Takie pytanie tylko z pozoru jest czysto retorycznym chwytem, bo teksty szwajcarskiej pisarki nie należą do łatwych w odbiorze, choć to nie język stawia tu opór. Zbudowane prostymi zdaniami, pozbawione literackich gier i słownych meandrów opowiadania ewokują często odpychające obrazy czy surrealistyczne wizje, takie jak w tekście otwierającym książkę, gdzie narratorkę budzi wepchnięty jej do ust język obcego mężczyzny. „Napada mnie ochota, żeby kupić sprzęt do nurkowania, rzucić harpunem w ośmiornicę i tłuc nią o skałę, aż rozmięknie” – konstatuje. Każdy z maksymalnie dwustronicowych tekstów mógłby posłużyć za opis scenografii do japońskiego thrillera, w którym groza kryje się za ascetyczną formą wyrazu. Bezpośredniość języka łączy się tu z przekazem, który zaskakuje i układa się w poprzek czytelniczych oczekiwań.

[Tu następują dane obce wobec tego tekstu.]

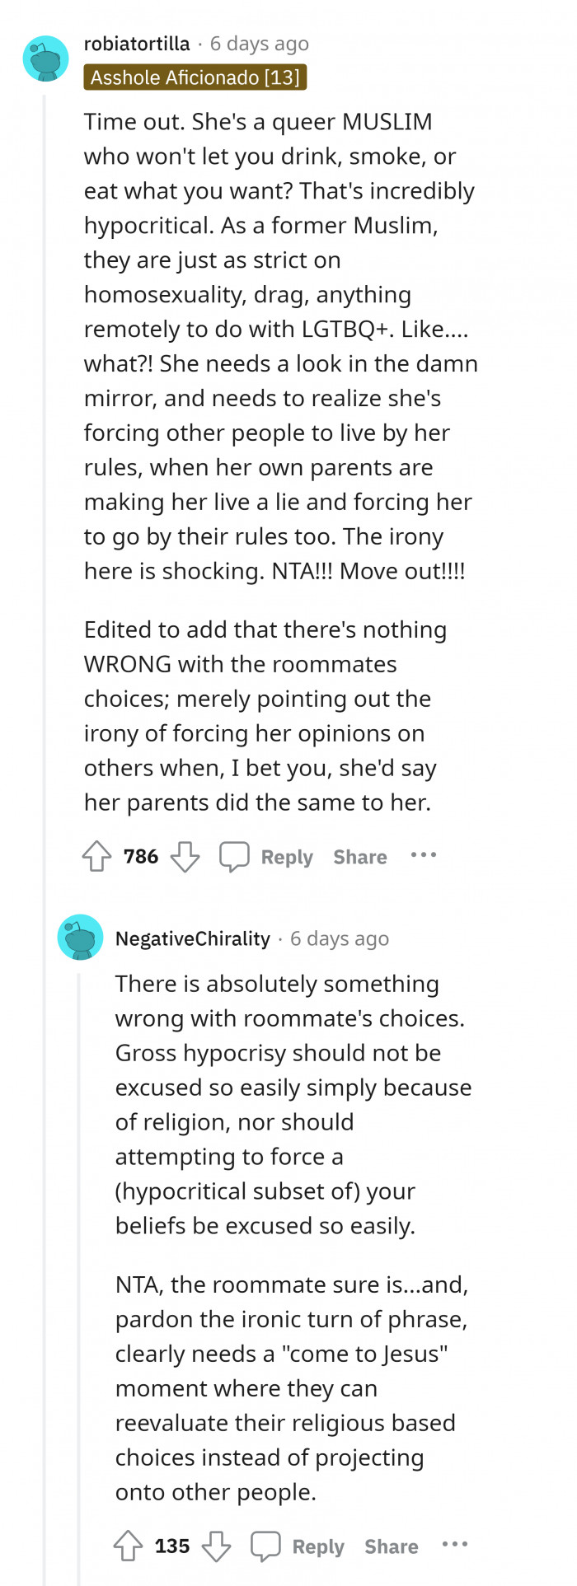
Task: Open more options on NegativeChirality's reply
Action: [455, 1545]
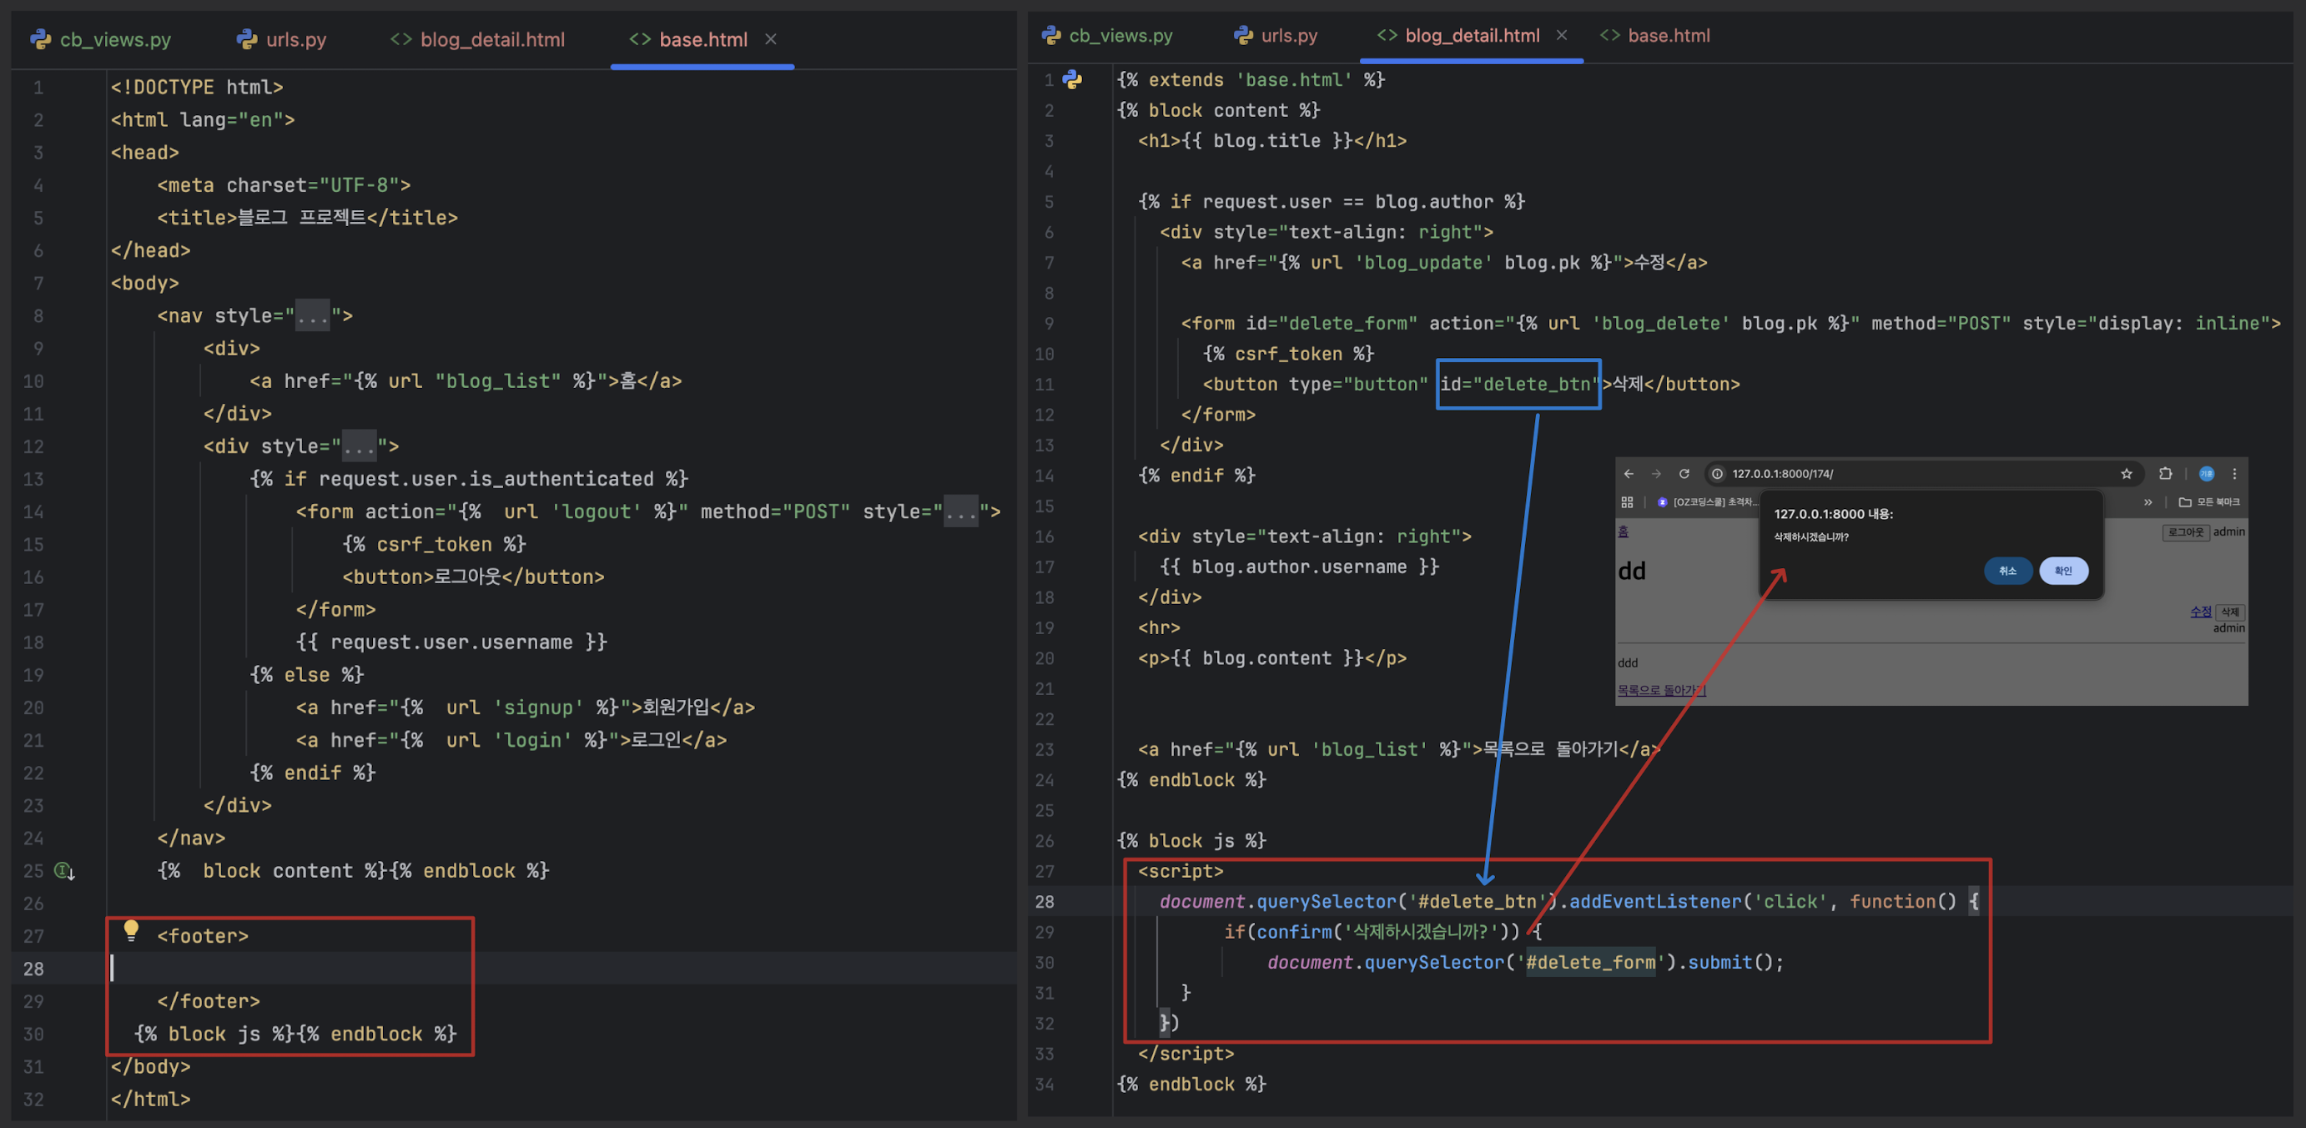Click the browser reload button
The width and height of the screenshot is (2306, 1128).
tap(1684, 474)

W Ostatni akt łaski warto wejść głębiej chociażby dlatego, że rzadko pojawiają się u nas dzieła pisarzy ze Szwajcarii. Duvanel była także malarką i projektantką tkanin. Jej życie naznaczyły choroba psychiczna i pobyty w szpitalach, a zakończyła je prawdopodobnie ona sama, gdy zażyła leki nasenne w zimnym lesie i doprowadziła do śmierci z hipotermii. Jej twórczość – nagłośnioną dopiero po śmierci – nieraz porównuje się do Roberta Walsera czy Maxa Frischa, ale mi jej krótkie niepokojące obrazy przypominają raczej płótna Renégo Magritte’a, na których postacie stoją na wprost widza, a ich twarze zawsze coś przesłania.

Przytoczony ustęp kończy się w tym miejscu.